Indeed, now that they had come over the ridge, they could see the storm front rolling toward them-directly toward them, moving slowly in its boiling motion as if it were searching them out. If they had not been so anxious, they might have stopped to watch the spectacle and its awe-inspiring beauty.

“I feel funny,” said Glory.

“So do I,” Howard replied, glancing at Lovecraft.

Glory shifted her position to take some pressure off the ropes. “My hair’s standing on end, like it does before a thunderstorm.”

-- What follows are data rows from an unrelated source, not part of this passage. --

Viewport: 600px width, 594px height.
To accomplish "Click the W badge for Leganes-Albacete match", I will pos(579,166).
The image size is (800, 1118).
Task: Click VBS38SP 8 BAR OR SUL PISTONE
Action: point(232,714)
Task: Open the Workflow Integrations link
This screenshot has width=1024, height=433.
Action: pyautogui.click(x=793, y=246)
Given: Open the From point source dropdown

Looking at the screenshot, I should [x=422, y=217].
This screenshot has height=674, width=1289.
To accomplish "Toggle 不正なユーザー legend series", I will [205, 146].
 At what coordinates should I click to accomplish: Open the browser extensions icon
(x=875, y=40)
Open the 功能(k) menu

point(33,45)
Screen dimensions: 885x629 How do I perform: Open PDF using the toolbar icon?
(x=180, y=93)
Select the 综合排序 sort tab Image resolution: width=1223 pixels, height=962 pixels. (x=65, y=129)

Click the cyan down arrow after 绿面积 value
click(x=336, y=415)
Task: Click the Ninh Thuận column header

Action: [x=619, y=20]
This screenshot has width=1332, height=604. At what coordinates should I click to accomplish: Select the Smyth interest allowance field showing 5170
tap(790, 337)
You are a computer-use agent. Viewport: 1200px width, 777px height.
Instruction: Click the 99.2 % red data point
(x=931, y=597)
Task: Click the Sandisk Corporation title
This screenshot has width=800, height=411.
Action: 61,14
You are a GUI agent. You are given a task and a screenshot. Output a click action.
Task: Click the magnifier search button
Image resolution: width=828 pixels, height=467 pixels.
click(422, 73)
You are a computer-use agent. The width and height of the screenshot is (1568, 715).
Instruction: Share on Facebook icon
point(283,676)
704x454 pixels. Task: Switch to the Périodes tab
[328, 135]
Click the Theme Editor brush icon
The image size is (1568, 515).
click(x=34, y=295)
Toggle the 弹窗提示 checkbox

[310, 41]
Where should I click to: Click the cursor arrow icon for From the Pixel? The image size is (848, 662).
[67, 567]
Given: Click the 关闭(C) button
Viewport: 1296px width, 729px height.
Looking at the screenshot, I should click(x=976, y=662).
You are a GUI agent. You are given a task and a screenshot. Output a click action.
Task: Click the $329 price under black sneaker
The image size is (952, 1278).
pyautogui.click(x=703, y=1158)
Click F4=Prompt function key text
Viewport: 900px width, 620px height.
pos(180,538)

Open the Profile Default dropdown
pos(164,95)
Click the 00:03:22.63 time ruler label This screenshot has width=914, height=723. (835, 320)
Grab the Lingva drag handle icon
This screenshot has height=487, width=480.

“We should. then be wary of lightning,” said Lovecraft. “I believe we are safe in the confines of the car, since it has rubber tires, and its metal body will act much like a Faraday cage.” He felt a little more at ease now that he was able to expound upon something, but the fear in his core was growing, just as it was in the others. “Bob, I believe the Artifact is behaving like a homing device and perhaps simultaneously a beacon. It will surely lead us to our destination, but it also seems to be drawing the storm into our proximity. I suggest we continue downhill. ”

“Ain’t no other way to go now,” Howard said sarcastically. Then he sobered. “I think we’re headed for that box canyon down there. Road don’t have no business goin’ anywhere else.”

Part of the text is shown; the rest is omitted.